It was Saturday night, we were wearing our finest threads, and we had tickets to the Symphony in our hands. Actually, they were sitting in the inside pocket of my spiffy blue blazer: Row Q, Seats 9 and 10 for the JOY performance this past December. The only thing we hadn’t figured out was where to sip a martini after the performance.
You see, having lived in Toronto for many years prior to moving back to the area, my girlfriend equates going to the symphony with sipping a martini after. Can you blame her? The two do couple nicely, and as it happens, that presented us with a problem: no martini bar in town. We accepted our loss and made do without (but if anyone’s reading this and has thoughts of opening one up, you’ll have two customers at least once every couple months during Symphony season).
Regardless, we are Symphony people now.

**WHAT THIS EXERCISE ASKS:**
1) For the account of a night at the Symphony, state whether each statement agrees with it, answering yes or no and quoting the words of the text that decide it: (a) The tickets were for Row Q, Seats 9 and 10. (b) The girlfriend had lived in Montreal for many years. (c) The couple went to a martini bar in town after the performance.
2) Write out a passage of the account of a night at the Symphony word for word, beginning at the words "It was Saturday" and stopping after the words "during Symphony season).".

**Collected data:**

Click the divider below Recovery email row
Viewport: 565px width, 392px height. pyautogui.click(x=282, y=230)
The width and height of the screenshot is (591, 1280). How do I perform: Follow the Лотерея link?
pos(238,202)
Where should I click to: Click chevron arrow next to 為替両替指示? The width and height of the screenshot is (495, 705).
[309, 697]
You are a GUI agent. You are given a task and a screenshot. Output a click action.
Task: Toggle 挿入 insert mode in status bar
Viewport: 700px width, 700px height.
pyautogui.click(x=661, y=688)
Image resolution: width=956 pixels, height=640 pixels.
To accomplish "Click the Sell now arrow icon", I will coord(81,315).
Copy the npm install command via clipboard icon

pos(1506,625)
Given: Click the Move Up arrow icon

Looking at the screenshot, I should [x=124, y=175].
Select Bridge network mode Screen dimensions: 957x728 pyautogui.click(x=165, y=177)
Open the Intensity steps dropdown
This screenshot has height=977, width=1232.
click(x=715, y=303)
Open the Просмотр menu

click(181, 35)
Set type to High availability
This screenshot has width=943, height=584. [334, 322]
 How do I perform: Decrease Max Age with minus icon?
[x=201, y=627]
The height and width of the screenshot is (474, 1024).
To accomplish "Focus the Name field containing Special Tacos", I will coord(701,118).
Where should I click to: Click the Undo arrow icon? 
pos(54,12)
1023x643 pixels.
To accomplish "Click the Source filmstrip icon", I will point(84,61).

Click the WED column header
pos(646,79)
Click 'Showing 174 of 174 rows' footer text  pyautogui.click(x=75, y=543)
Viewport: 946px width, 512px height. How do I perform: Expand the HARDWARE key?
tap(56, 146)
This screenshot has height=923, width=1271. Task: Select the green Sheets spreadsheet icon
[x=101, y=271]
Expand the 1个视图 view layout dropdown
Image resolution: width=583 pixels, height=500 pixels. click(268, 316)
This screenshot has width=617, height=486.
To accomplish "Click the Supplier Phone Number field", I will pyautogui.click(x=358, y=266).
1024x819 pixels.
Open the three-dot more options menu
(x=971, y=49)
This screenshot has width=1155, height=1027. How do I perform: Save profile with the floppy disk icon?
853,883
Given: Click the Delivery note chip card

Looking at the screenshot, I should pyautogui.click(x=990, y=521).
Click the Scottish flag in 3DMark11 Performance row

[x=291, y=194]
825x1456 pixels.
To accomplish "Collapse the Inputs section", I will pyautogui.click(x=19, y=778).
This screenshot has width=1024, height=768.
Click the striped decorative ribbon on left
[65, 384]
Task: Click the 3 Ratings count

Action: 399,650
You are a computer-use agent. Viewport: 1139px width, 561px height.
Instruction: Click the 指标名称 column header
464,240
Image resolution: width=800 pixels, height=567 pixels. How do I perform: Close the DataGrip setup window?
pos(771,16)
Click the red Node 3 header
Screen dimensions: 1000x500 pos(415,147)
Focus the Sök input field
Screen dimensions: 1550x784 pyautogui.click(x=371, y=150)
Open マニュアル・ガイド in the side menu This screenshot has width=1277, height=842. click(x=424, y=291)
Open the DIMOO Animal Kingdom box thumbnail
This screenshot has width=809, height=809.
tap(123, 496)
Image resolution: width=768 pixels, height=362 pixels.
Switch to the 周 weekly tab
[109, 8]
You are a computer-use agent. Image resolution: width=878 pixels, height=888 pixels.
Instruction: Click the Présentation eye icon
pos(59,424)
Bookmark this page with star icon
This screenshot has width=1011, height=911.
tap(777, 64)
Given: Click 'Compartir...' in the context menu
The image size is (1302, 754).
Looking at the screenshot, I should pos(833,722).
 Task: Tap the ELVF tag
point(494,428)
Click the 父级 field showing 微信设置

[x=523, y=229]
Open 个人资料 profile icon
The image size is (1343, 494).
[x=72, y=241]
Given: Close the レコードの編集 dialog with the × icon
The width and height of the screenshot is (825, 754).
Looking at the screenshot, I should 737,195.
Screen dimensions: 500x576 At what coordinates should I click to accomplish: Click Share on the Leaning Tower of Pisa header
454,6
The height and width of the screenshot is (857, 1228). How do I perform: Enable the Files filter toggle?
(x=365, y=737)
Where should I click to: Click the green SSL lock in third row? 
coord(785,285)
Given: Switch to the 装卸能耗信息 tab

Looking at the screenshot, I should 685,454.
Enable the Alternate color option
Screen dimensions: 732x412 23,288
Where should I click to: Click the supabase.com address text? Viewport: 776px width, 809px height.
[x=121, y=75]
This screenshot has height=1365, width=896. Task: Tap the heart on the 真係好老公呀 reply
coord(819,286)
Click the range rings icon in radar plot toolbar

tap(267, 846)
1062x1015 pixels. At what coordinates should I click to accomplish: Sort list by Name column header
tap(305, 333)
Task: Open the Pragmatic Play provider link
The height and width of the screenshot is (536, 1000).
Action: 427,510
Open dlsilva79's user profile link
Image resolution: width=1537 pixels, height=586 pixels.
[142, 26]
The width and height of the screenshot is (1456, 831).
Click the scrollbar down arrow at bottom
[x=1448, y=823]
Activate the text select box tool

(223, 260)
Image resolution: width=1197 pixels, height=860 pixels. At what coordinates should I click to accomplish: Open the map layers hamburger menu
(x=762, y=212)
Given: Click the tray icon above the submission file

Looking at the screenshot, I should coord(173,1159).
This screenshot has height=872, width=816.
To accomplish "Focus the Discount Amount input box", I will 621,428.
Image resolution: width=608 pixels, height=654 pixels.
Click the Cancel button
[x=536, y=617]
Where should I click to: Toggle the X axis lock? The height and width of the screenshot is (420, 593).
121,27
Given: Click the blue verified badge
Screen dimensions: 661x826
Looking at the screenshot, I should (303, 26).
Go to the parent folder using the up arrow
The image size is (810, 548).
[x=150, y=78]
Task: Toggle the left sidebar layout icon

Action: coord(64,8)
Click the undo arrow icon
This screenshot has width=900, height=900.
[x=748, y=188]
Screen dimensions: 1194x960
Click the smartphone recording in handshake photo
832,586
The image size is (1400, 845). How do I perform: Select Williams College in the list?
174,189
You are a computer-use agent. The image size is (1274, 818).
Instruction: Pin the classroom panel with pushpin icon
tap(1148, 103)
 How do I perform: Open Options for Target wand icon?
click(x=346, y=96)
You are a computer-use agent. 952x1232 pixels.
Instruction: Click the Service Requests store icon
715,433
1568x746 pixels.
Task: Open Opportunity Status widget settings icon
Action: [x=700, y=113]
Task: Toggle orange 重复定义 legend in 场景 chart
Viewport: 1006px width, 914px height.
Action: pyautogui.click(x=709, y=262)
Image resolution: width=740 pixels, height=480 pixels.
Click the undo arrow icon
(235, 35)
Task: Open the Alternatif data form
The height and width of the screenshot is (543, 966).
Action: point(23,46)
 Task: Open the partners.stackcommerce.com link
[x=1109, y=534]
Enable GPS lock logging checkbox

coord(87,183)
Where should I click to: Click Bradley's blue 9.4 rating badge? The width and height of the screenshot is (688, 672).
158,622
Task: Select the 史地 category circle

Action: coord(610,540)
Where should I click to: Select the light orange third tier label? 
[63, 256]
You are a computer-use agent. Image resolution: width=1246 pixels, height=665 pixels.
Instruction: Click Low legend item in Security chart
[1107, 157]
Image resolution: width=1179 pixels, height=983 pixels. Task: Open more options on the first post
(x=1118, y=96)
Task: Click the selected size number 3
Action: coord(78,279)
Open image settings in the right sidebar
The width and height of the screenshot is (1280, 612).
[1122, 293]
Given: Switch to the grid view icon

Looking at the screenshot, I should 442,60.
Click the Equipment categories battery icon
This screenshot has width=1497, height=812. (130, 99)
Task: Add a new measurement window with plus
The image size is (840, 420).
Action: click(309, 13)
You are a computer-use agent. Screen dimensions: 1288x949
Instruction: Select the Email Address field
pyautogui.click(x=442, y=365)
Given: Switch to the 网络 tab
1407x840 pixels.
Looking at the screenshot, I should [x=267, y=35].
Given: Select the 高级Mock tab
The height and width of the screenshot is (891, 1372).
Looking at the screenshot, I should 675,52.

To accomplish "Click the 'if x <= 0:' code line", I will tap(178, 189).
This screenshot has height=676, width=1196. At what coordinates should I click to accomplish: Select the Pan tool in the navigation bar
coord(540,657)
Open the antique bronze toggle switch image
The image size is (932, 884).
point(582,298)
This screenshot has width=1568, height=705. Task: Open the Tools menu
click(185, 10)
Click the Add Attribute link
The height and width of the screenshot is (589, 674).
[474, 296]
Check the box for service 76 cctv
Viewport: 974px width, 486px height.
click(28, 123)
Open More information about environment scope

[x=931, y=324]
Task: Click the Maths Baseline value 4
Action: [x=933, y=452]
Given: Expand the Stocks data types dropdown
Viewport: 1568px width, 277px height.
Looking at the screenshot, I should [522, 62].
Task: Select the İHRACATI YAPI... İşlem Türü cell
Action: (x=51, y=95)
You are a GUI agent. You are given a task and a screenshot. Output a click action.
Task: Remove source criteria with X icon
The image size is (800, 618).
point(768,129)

**SOLVED PROBLEMS:**
1)
(a) Yes: "Row Q, Seats 9 and 10"
(b) No: "having lived in Toronto for many years"
(c) No: "no martini bar in town"

2)
It was Saturday night, we were wearing our finest threads, and we had tickets to the Symphony in our hands. Actually, they were sitting in the inside pocket of my spiffy blue blazer: Row Q, Seats 9 and 10 for the JOY performance this past December. The only thing we hadn’t figured out was where to sip a martini after the performance.
You see, having lived in Toronto for many years prior to moving back to the area, my girlfriend equates going to the symphony with sipping a martini after. Can you blame her? The two do couple nicely, and as it happens, that presented us with a problem: no martini bar in town. We accepted our loss and made do without (but if anyone’s reading this and has thoughts of opening one up, you’ll have two customers at least once every couple months during Symphony season).